Section du texte:
=======

Et maintenant, je suis ici :

mardi 23 février 2010

Les flots d'un soir clair

J'ai le corps qui se penche contre la balustrade du balcon et l’âme qui flanche dans un mouvement qui serait inspiré, et qui le sera peut-être si je parviens à retenir ces mots qui coulent entre mes doigts et se perdent dans mes vêtements battus par la brise, dans les brumes de Delhi à minuit. J’attends celui qui devrait venir, ou non je n’attends pas, je guette, car on n’attend pas quelqu’un qui viendra forcément. Les baraques sombres où quelques vêtements abandonnés sur les cordes à linge hésitent à tomber sont désertées par leur marée d’enfants illettrés mais joueurs, les cris secs des femmes maigres se sont tus, les toits sont déserts, le silence est plein. Je serre un châle du Cachemire qui frissonne sur mes épaules liquides et je m’imagine perdue dans des eaux sombres qui disent vouloir me perdre mais qui me feront retrouver ces mots, doux peut-être, ces mots d’où ? Je n’écrivais pas et je ne pense pas savoir écrire, mais au moins je glisse et je cherche pour me raccrocher à la terre ici où je ne connaissais rien. J’aimerais avoir la plume d’un Pierre Loti, et faire vivre Delhi comme il fit vivre Istanbul, et aller voir Istanbul, aussi. Je dis « je » comme si je savais ce que ce contenant contient, et comme si ces mots étaient miens, mais les mots se renversent, se mélangent et dérivent, je ne sais plus, je vais aussi devoir repartir, et chercher encore.

=======

Éléments stockés:

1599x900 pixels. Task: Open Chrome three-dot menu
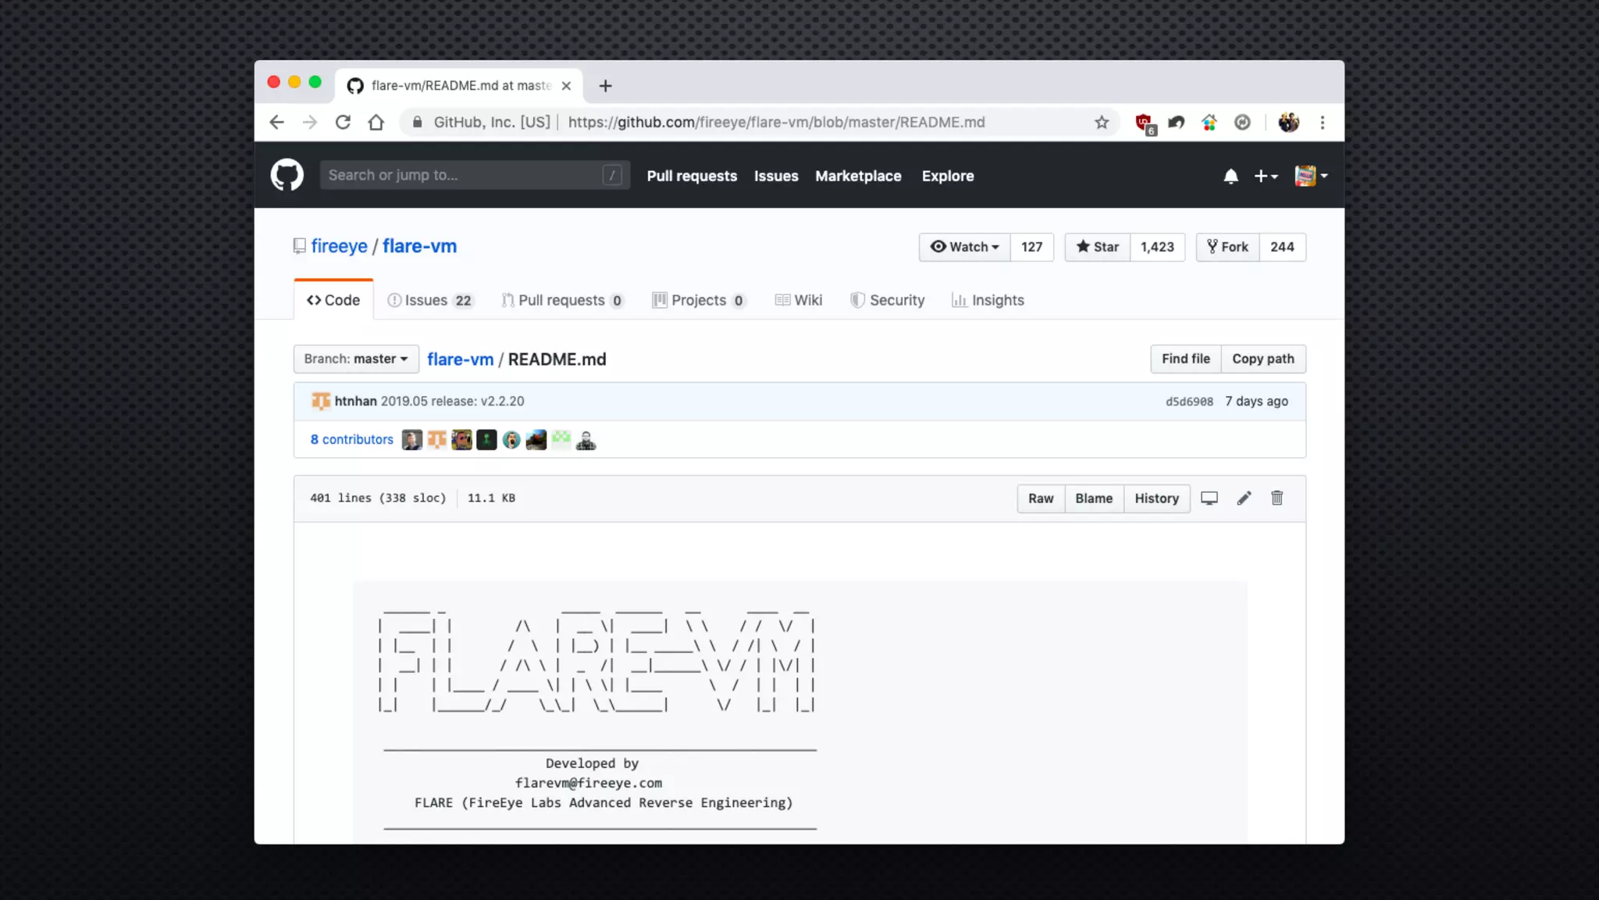point(1322,123)
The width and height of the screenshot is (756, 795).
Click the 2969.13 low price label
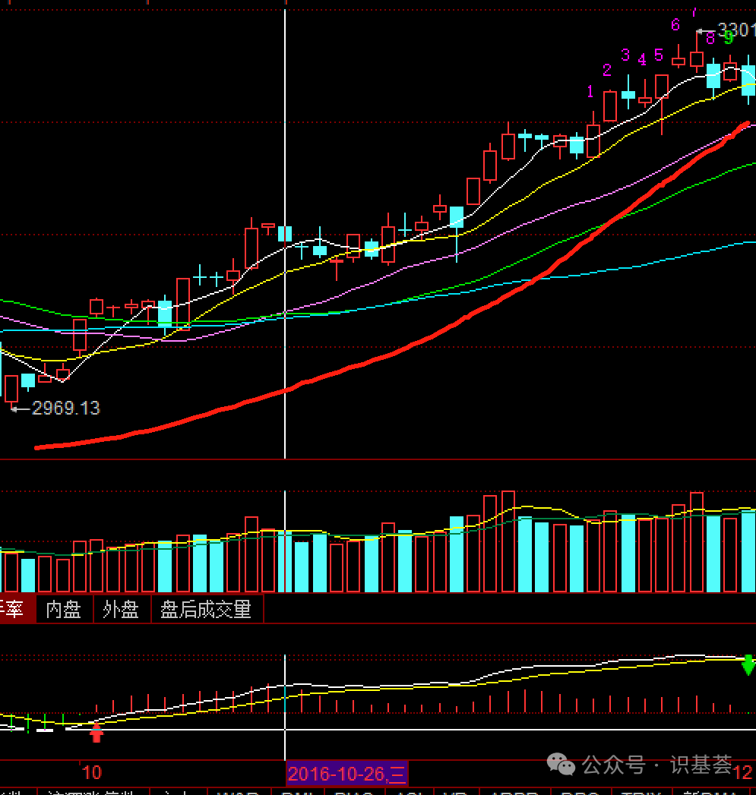tap(65, 409)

=======

But de l'exercice:
Pour chaque affirmation ci-dessous, dites si elle concorde avec le texte sur Delhi : répondez oui ou non et citez les mots du texte qui tranchent.
1. Le texte porte la date du mardi 23 février 2010.
2. La scène se déroule à Delhi en plein midi.
3. La personne qui dit « je » affirme avoir toujours écrit.

Réponse à l'exercice:
1. Oui : « mardi 23 février 2010 ».
2. Non : « dans les brumes de Delhi à minuit ».
3. Non : « Je n’écrivais pas et je ne pense pas savoir écrire ».